WHAT YOU HAVE TO DO: Give back every entry in full, exactly as it reads.

EXCERPTED DATA:
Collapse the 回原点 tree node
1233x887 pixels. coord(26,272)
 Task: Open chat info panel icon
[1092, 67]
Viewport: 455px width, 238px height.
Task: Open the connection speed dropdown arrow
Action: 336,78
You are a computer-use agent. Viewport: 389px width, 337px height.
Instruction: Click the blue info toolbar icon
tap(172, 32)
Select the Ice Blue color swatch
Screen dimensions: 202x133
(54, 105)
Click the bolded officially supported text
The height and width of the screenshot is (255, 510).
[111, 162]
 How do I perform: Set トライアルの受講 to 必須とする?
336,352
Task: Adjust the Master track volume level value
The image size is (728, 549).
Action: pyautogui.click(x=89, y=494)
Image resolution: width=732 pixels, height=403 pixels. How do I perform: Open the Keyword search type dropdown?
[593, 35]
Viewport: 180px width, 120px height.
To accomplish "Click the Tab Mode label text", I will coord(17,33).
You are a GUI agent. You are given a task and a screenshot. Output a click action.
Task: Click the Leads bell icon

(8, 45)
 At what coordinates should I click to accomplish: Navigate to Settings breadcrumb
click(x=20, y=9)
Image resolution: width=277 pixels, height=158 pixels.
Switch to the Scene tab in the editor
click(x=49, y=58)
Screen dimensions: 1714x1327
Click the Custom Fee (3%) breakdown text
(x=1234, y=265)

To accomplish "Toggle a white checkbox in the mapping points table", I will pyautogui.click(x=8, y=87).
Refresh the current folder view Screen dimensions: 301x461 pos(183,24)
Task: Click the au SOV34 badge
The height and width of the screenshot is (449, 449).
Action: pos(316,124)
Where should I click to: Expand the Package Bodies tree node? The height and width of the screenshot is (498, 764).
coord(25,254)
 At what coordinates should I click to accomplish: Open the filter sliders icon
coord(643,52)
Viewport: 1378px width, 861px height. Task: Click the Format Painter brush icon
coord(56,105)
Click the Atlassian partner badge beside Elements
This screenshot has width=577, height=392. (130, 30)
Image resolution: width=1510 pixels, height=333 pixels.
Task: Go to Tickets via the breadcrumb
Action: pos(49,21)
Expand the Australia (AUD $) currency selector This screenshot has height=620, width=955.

SOLUTION FOR THIS TASK:
Collapse the 回原点 tree node
1233x887 pixels. coord(26,272)
 Task: Open chat info panel icon
[1092, 67]
Viewport: 455px width, 238px height.
Task: Open the connection speed dropdown arrow
Action: 336,78
You are a computer-use agent. Viewport: 389px width, 337px height.
Instruction: Click the blue info toolbar icon
tap(172, 32)
Select the Ice Blue color swatch
Screen dimensions: 202x133
(54, 105)
Click the bolded officially supported text
The height and width of the screenshot is (255, 510).
[111, 162]
 How do I perform: Set トライアルの受講 to 必須とする?
336,352
Task: Adjust the Master track volume level value
The image size is (728, 549).
Action: pyautogui.click(x=89, y=494)
Image resolution: width=732 pixels, height=403 pixels. How do I perform: Open the Keyword search type dropdown?
[593, 35]
Viewport: 180px width, 120px height.
To accomplish "Click the Tab Mode label text", I will coord(17,33).
You are a GUI agent. You are given a task and a screenshot. Output a click action.
Task: Click the Leads bell icon

(8, 45)
 At what coordinates should I click to accomplish: Navigate to Settings breadcrumb
click(x=20, y=9)
Image resolution: width=277 pixels, height=158 pixels.
Switch to the Scene tab in the editor
click(x=49, y=58)
Screen dimensions: 1714x1327
Click the Custom Fee (3%) breakdown text
(x=1234, y=265)

To accomplish "Toggle a white checkbox in the mapping points table", I will pyautogui.click(x=8, y=87).
Refresh the current folder view Screen dimensions: 301x461 pos(183,24)
Task: Click the au SOV34 badge
The height and width of the screenshot is (449, 449).
Action: pos(316,124)
Where should I click to: Expand the Package Bodies tree node? The height and width of the screenshot is (498, 764).
coord(25,254)
 At what coordinates should I click to accomplish: Open the filter sliders icon
coord(643,52)
Viewport: 1378px width, 861px height. Task: Click the Format Painter brush icon
coord(56,105)
Click the Atlassian partner badge beside Elements
This screenshot has width=577, height=392. (130, 30)
Image resolution: width=1510 pixels, height=333 pixels.
Task: Go to Tickets via the breadcrumb
Action: pos(49,21)
Expand the Australia (AUD $) currency selector This screenshot has height=620, width=955.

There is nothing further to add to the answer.